Mereka juga diwajibkan mengisolasi diri selama 10 hari, memeriksakan diri ke secara medis, untuk meminimalisir potensi penularan virus covid-19 di lingkungan pesantren.
“Perpulangan santri Al-Amien yang dari Bangkalan dilakukan bertahap selama satu pekan. Dimulai dari kelas enam sampai kelas satu,” kata Nur Alim, Ketua Panitia Pelaksana, Kamis, 27 Mei 2021.
“Terima kasih kepada dinas perhubungan, DLLAJ dan petugas terminal, atas bantuannya sehingga kegiatan lancar,” dia menambahkan.
Selain di Bangkalan, santri Al-Amien di Pamekasan juga kembali hari ini. Bupati Pamekasan Baddrut Tamam melepas langsung para santri di lapangan Mandhapa Aghung Ronggosukowati, Kamis (27/5/2021).
Mas Baddrut juga memberikan motivasi dan wejangan khusus kepada santri.
“Perwajahan Pamekasan, Indonesia dan dunia masa depan ditentukan oleh adik-adik sekarang ini. Mau baik, mau tidak baik, lihat perwajahan hari ini,”
“Jika adik-adik menjadi orang yang pintar, baik dan menjadi orang yang bermanfaat, insyaallah Indonesia akan maju dan hebat,” kata bupati yang akrab disapa Mas Tamam tersebut di hadapan para santri.
Mantan anggota DPRD Jawa Timur dua periode ini meminta santri untuk belajar dengan sungguh sungguh agar bisa menjadi generasi yang bisa diandalkan di masa akan datang.
Dikatannya, selama berada di pondok pesantren harus bisa. menunjukkan keinginan kuat untuk mewujudkan cita-cita tersebut.
“Kalau kita ingin memberikan sumbangsih baik kepada bangsa dan negara, kepada Islam, belajarlah yang rajin. Tunjukkan bahwa kita ini sedang ingin merubah diri sendiri untuk kejayaan Indonesia,” tandasnya.
Politikus Partai Kebangkitan Bangsa (PKB) ini juga menyampaikan beberapa paket beasiswa untuk para santri yang ingin kuliah jurusan kedokteran di Universitas Airlangga Surabaya, Institut Pemerintahan Dalam Negeri (IPDN), akademi polisi (akpol) dan akademi militer (akmil).
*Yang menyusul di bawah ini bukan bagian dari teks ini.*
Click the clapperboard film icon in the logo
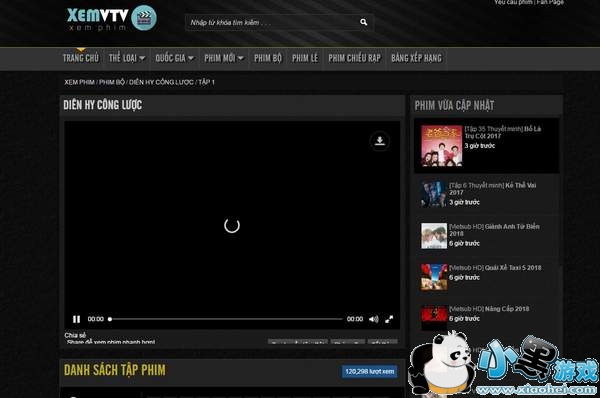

Pihaknya akan menfasilitasi santri yang ingin melanjutkan pendidikan di perguruan tinggi dimaksud.
Tentu kata dia, santri dan pemuda Pamekasan secara umum harus memiliki sumber daya manusia (SDM) yang cukup agar bisa bersaing di perguruan tinggi kedinasan tersebut.
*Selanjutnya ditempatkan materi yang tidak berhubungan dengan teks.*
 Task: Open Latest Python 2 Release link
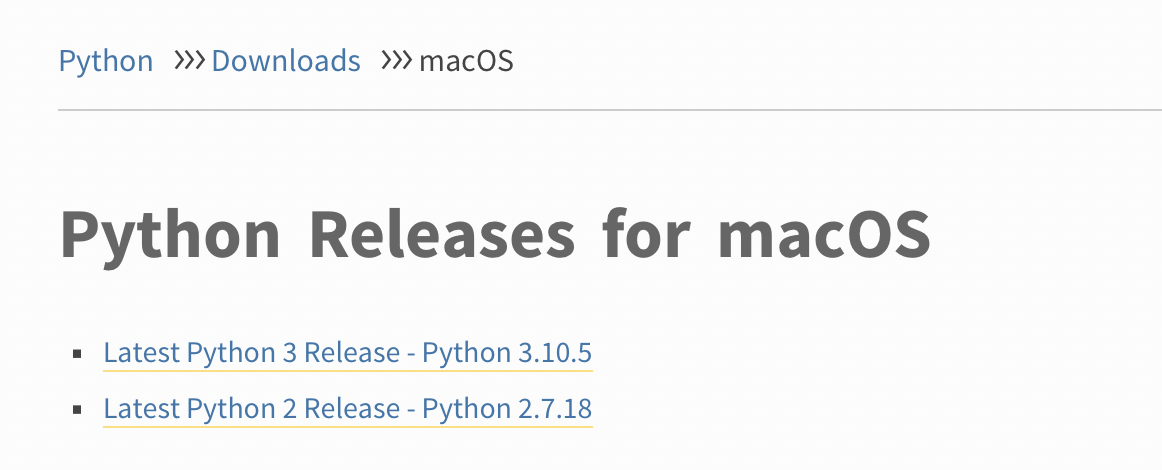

“Syukur alhamdulillah, jika nanti yang menjadi calon dokter dan di sekolah kedinasan yang lain itu adalah adik-adik kita yang sekarang akan diberangkatkan ke pondok pesantren Al Amien,” ungkapnya.
Tokoh muda ini mengaku bangga apabila santri bisa memanfaatkan waktu selama di pondok pesantren dengan cara belajar dan ibadah yang rajin.
“Karena nasib bangsa Indonesia masa depan ditentukan oleh santri yang saat ini sedang mengenyam pendidikan di pesantren,” pungkasnya.